-------- PROVIDED INFORMATION

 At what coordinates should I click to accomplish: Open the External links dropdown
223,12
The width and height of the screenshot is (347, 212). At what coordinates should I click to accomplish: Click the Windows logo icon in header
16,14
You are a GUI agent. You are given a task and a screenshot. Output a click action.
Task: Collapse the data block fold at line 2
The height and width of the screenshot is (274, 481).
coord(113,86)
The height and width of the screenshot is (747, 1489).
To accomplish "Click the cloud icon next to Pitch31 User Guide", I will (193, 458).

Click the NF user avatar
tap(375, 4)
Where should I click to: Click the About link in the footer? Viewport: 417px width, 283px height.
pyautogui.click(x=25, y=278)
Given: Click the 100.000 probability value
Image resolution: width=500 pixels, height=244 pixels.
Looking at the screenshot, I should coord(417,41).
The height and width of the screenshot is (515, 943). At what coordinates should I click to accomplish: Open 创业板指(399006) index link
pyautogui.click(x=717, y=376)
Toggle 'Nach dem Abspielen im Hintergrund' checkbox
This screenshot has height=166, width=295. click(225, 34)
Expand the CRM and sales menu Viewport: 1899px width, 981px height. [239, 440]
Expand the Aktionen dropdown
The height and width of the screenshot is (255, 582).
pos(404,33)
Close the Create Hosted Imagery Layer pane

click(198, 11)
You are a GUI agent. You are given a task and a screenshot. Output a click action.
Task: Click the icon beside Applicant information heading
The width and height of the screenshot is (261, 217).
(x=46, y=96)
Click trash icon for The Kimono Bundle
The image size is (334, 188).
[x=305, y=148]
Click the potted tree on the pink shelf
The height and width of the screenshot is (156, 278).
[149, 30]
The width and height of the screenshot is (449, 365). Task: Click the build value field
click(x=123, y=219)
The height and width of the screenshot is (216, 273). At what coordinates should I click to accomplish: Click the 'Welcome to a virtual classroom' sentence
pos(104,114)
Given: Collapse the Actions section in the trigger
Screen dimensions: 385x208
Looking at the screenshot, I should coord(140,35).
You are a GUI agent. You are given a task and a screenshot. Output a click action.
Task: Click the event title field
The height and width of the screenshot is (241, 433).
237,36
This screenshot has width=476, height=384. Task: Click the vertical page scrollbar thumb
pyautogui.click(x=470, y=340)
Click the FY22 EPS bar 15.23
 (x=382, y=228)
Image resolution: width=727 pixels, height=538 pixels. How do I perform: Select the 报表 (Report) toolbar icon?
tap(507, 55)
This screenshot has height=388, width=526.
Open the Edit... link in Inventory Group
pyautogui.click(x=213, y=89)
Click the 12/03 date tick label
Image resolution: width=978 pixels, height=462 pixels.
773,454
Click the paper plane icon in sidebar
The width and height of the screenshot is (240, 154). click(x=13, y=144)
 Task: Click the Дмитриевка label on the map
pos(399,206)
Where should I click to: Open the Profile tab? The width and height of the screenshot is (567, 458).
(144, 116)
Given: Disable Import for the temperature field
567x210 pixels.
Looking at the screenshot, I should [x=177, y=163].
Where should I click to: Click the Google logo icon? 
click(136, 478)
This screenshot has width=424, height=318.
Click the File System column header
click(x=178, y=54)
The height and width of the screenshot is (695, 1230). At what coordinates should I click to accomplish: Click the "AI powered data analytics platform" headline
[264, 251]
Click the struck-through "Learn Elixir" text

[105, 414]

----------------

• **EXERCISE AIM**
Each line of the listing has to be repeated exactly in the reply.

• **SOLUTION TO THIS PROBLEM**
 At what coordinates should I click to accomplish: Open the External links dropdown
223,12
The width and height of the screenshot is (347, 212). At what coordinates should I click to accomplish: Click the Windows logo icon in header
16,14
You are a GUI agent. You are given a task and a screenshot. Output a click action.
Task: Collapse the data block fold at line 2
The height and width of the screenshot is (274, 481).
coord(113,86)
The height and width of the screenshot is (747, 1489).
To accomplish "Click the cloud icon next to Pitch31 User Guide", I will (193, 458).

Click the NF user avatar
tap(375, 4)
Where should I click to: Click the About link in the footer? Viewport: 417px width, 283px height.
pyautogui.click(x=25, y=278)
Given: Click the 100.000 probability value
Image resolution: width=500 pixels, height=244 pixels.
Looking at the screenshot, I should coord(417,41).
The height and width of the screenshot is (515, 943). At what coordinates should I click to accomplish: Open 创业板指(399006) index link
pyautogui.click(x=717, y=376)
Toggle 'Nach dem Abspielen im Hintergrund' checkbox
This screenshot has height=166, width=295. click(225, 34)
Expand the CRM and sales menu Viewport: 1899px width, 981px height. [239, 440]
Expand the Aktionen dropdown
The height and width of the screenshot is (255, 582).
pos(404,33)
Close the Create Hosted Imagery Layer pane

click(198, 11)
You are a GUI agent. You are given a task and a screenshot. Output a click action.
Task: Click the icon beside Applicant information heading
The width and height of the screenshot is (261, 217).
(x=46, y=96)
Click trash icon for The Kimono Bundle
The image size is (334, 188).
[x=305, y=148]
Click the potted tree on the pink shelf
The height and width of the screenshot is (156, 278).
[149, 30]
The width and height of the screenshot is (449, 365). Task: Click the build value field
click(x=123, y=219)
The height and width of the screenshot is (216, 273). At what coordinates should I click to accomplish: Click the 'Welcome to a virtual classroom' sentence
pos(104,114)
Given: Collapse the Actions section in the trigger
Screen dimensions: 385x208
Looking at the screenshot, I should coord(140,35).
You are a GUI agent. You are given a task and a screenshot. Output a click action.
Task: Click the event title field
The height and width of the screenshot is (241, 433).
237,36
This screenshot has width=476, height=384. Task: Click the vertical page scrollbar thumb
pyautogui.click(x=470, y=340)
Click the FY22 EPS bar 15.23
 (x=382, y=228)
Image resolution: width=727 pixels, height=538 pixels. How do I perform: Select the 报表 (Report) toolbar icon?
tap(507, 55)
This screenshot has height=388, width=526.
Open the Edit... link in Inventory Group
pyautogui.click(x=213, y=89)
Click the 12/03 date tick label
Image resolution: width=978 pixels, height=462 pixels.
773,454
Click the paper plane icon in sidebar
The width and height of the screenshot is (240, 154). click(x=13, y=144)
 Task: Click the Дмитриевка label on the map
pos(399,206)
Where should I click to: Open the Profile tab? The width and height of the screenshot is (567, 458).
(144, 116)
Given: Disable Import for the temperature field
567x210 pixels.
Looking at the screenshot, I should [x=177, y=163].
Where should I click to: Click the Google logo icon? 
click(136, 478)
This screenshot has width=424, height=318.
Click the File System column header
click(x=178, y=54)
The height and width of the screenshot is (695, 1230). At what coordinates should I click to accomplish: Click the "AI powered data analytics platform" headline
[264, 251]
Click the struck-through "Learn Elixir" text

[105, 414]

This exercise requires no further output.